O Estado de S. Paulo
Planalto avalia que terá de fazer mais concessões para aprovar indicação de Messias ao STF
O escândalo do Banco Master vai agitar ainda
mais a Praça dos Três Poderes quando deputados e senadores voltarem das férias,
no início de fevereiro. No Palácio do Planalto, ministros definem o impacto das
investigações sobre as fraudes como “ensaio para o juízo final”, diante das
conexões políticas de Daniel Vorcaro, dono do banco, com o Centrão e seus
agregados.
O governo Lula avalia, agora, que terá de fazer mais concessões para que a indicação do advogado-geral da União, Jorge Messias, a uma cadeira no Supremo Tribunal Federal (STF) seja aprovada pelo Senado no mês que vem. Até hoje, o movimento feito pelo Planalto, a contragosto do Ministério da Fazenda, não foi suficiente.
Na tentativa de agradar ao presidente do
Senado, Davi Alcolumbre – que queria emplacar no STF Rodrigo Pacheco, e não
Jorge Messias –, Lula indicou no último dia 7 o advogado Otto Lobo para a
presidência da Comissão de Valores Mobiliários (CVM). A exemplo de Messias, o
nome precisa passar pelo crivo do Senado.
Conhecido por decisões controversas, que beneficiaram Vorcaro e o Master na CVM – quando o banco já estava quebrado –, Lobo é próximo do Centrão. Mas Alcolumbre fez questão de telefonar para ministros com assento no Planalto, nos últimos dias, para dizer que o advogado não era seu apadrinhado e tudo não passava de “intriga”. Não foi só: avisou que, para provar isso, seguraria a sabatina de Lobo no Senado por tempo indeterminado.
Diante do imbróglio, o governo já teme que a
fatura para a aprovação de Messias a uma vaga no STF fique ainda mais cara.
Embora a análise da indicação do advogado-geral da União para a Corte não tenha
ligação direta com Otto Lobo, as duas votações estão unidas pela prática do “é
dando que se recebe”, sinônimo de casamento perfeito no Congresso.

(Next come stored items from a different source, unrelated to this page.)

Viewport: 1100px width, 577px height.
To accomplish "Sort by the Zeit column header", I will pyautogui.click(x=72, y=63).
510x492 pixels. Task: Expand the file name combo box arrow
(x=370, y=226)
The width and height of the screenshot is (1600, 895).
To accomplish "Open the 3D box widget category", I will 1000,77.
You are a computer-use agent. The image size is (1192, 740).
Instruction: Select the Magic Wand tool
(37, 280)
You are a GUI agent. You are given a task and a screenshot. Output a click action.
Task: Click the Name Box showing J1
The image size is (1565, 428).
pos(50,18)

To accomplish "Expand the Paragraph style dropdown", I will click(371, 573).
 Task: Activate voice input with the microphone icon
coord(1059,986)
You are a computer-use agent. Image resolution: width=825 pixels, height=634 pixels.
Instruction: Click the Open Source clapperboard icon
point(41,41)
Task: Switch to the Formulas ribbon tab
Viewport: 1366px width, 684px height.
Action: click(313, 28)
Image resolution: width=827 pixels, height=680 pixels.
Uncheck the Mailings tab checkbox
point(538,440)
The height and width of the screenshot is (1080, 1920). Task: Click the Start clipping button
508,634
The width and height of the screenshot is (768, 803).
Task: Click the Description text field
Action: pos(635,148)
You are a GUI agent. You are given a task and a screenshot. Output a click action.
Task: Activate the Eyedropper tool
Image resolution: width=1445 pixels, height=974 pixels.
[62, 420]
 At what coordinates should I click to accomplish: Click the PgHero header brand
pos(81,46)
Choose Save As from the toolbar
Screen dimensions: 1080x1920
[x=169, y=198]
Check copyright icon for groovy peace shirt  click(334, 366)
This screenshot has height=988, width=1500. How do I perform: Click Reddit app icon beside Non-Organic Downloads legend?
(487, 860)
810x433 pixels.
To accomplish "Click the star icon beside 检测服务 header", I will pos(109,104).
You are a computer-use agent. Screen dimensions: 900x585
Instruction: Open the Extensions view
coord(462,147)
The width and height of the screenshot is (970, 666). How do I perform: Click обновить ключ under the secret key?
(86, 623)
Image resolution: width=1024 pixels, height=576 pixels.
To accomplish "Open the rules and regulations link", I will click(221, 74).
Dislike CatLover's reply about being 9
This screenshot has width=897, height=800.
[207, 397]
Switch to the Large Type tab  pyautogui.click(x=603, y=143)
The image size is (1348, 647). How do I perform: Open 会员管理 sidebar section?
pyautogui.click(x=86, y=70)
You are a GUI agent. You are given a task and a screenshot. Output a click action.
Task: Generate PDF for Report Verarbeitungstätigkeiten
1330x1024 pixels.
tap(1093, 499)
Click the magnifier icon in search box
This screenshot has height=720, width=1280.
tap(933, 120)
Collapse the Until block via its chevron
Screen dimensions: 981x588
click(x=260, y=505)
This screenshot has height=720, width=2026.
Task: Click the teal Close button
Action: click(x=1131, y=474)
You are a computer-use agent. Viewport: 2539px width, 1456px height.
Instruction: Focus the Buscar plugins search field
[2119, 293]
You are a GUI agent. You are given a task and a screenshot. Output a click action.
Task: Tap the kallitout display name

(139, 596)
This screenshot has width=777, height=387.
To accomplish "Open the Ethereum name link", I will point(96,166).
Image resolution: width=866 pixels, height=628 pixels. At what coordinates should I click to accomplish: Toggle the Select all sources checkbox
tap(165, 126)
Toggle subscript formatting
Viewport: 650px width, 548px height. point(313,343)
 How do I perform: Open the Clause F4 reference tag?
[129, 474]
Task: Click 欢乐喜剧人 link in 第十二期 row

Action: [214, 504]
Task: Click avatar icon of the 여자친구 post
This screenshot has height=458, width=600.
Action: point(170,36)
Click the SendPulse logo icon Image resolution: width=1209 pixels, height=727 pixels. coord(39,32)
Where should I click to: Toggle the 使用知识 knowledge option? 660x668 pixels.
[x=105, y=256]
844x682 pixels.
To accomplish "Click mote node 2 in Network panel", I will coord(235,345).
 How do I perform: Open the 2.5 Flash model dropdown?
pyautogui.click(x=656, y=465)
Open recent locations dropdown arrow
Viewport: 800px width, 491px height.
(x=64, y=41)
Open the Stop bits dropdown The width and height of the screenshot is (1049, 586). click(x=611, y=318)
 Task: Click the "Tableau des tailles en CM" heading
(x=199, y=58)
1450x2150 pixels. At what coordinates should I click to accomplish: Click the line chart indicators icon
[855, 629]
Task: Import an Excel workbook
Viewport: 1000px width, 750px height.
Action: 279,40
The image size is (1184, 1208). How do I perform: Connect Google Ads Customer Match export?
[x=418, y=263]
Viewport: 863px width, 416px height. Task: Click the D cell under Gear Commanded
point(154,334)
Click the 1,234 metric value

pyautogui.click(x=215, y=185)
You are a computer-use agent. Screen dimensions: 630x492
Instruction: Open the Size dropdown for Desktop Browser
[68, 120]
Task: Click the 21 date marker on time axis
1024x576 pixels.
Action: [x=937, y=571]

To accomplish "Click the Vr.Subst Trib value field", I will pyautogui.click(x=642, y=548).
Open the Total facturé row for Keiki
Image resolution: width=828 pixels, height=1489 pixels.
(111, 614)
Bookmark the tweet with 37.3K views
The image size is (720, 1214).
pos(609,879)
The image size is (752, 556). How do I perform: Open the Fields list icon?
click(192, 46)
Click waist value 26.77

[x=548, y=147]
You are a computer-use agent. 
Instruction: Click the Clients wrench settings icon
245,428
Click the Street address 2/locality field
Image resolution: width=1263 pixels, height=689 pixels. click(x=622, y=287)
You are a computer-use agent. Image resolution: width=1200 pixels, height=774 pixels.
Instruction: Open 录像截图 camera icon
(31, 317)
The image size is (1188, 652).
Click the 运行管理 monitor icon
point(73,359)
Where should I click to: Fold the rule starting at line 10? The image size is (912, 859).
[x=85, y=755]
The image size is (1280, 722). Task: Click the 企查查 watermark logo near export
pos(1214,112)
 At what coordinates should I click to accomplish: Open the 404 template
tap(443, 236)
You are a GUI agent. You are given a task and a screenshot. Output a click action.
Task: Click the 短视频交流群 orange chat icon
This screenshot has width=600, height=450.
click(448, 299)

“A sabatina do Otto Lobo é na Comissão de
Assuntos Econômicos (CAE) e Alcolumbre nunca falou comigo sobre isso”, disse o
presidente da CAE, Renan Calheiros (MDB). “Mas uma coisa é certa: o sistema
financeiro não será o mesmo depois do escândalo do Master. Todos nós, juntos,
precisamos fazer o que a CVM não fez”.
No ano passado, quando o Banco de Brasília
(BRB) ainda negociava a compra do Master, algumas vozes do STF já apontavam,
nos bastidores, o que o ministro da Fazenda, Fernando Haddad, diz hoje, com
todas as letras: “Podemos estar diante da maior fraude bancária da história do
País”.
O que não se sabia, até então, era a extensão do escândalo. E muito menos o potencial do estrago sobre todos os Poderes neste ano de eleições.